Exactly 10 years after his first show was thrown in this very venue, Crutchley has built up a portfolio of work for grand luxury houses—“I have other things in my diary too,” as he put it—that he is in the position to develop his own line as a passion project. The result is a label in which Crutchley is truly free to follow his personal inclination for historical textiles, extreme silhouettes and a healthy dose of libido.
Be-hatted in Stetson-esque Stephen Jones designs, his models wore NFL-shaming, super-wide shoulder pads (“as wide as we could go”) from which hung regally lush fabrics based on a pan-cultural spectrum spanning Borneo, Byzantium, Egypt, Morocco, Turkmenistan, England and beyond. That cowboy aside notwithstanding, the bold-shouldered volume of these super-sized, pimped-up historical tapestry coats recalled the magnificent portly vastness of Henry VIII: Perhaps it was just the Tudoresque architecture of the gilded hall around us that conjured that impression.
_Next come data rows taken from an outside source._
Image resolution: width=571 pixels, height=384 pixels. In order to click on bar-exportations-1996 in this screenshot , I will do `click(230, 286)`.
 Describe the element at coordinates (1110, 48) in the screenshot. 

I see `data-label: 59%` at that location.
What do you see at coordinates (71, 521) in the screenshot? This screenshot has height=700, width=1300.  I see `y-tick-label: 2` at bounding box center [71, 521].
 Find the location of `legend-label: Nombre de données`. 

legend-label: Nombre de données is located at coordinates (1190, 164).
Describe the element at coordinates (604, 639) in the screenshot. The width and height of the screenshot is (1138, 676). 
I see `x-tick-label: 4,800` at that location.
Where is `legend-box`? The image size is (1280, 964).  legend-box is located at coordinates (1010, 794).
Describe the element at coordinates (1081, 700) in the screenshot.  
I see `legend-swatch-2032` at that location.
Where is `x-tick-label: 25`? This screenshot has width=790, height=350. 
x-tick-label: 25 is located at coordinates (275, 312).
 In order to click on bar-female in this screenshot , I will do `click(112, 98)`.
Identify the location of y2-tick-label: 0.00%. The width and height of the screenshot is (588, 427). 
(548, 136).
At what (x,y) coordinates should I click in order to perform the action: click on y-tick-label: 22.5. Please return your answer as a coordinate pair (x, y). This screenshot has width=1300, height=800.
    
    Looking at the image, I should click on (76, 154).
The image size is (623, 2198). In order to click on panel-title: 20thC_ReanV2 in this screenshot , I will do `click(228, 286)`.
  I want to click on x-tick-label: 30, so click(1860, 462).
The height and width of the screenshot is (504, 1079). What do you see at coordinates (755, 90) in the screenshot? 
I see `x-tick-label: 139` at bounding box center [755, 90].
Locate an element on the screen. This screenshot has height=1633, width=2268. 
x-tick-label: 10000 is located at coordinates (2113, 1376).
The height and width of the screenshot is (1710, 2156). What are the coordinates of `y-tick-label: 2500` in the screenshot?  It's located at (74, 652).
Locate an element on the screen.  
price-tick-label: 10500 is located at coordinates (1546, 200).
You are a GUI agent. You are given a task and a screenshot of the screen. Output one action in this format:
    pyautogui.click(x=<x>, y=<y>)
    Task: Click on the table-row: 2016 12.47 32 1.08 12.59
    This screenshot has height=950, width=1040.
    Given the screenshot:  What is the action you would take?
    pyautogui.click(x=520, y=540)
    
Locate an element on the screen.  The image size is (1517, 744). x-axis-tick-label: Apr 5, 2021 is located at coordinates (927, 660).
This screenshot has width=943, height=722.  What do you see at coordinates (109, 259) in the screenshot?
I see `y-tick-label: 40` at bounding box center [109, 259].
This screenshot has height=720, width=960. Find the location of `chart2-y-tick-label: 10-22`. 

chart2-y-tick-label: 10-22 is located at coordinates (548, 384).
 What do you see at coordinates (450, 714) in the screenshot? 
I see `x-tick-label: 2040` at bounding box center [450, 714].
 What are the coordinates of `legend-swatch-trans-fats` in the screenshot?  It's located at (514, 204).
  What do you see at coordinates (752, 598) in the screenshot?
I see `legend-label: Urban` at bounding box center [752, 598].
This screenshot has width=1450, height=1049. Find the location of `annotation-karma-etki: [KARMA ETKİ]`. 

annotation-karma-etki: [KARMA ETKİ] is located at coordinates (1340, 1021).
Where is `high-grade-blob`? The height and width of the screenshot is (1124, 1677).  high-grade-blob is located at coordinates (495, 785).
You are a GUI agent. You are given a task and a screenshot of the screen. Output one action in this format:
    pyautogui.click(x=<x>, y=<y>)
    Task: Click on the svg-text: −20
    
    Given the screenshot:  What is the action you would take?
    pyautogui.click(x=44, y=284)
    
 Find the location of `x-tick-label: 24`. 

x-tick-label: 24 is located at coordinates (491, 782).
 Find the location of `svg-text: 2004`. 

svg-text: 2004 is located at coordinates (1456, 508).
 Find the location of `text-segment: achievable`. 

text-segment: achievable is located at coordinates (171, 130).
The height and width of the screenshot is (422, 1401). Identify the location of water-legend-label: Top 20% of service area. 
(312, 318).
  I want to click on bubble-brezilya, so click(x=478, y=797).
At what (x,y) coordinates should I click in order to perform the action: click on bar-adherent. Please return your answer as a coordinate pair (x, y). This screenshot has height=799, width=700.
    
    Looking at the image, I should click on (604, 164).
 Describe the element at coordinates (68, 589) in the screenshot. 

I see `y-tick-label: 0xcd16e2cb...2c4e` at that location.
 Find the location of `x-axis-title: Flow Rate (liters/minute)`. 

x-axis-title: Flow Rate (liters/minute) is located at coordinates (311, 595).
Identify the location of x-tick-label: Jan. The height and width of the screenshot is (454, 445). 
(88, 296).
Almost as elaborate as the hall was a mermaid dress in hand-crochet laser cut latex segments: This looked ceremonially kinky in front of its stained glass backdrop. A startled Dionysus gawped forth from bacchanalian bouncer bomber jackets. A medievally-strapped hose and jerkin were fashioned by Crutchley collaborator Oliver Haus in more black latex: The result was one for the Dark Ages. Further crocheting was crafted by Shannon-Jaide Hyland in Lurex-edged dresses. Backstage, my elevator pitch for this collection was: “Doctor Who travels across time and space collecting fabrics and inspiration before returning to London with a bunch of hard-partying companions for a serious session at the seminal 1990s night, Kinky Gerlinky.” This time, Crutchley gave the thumbs up.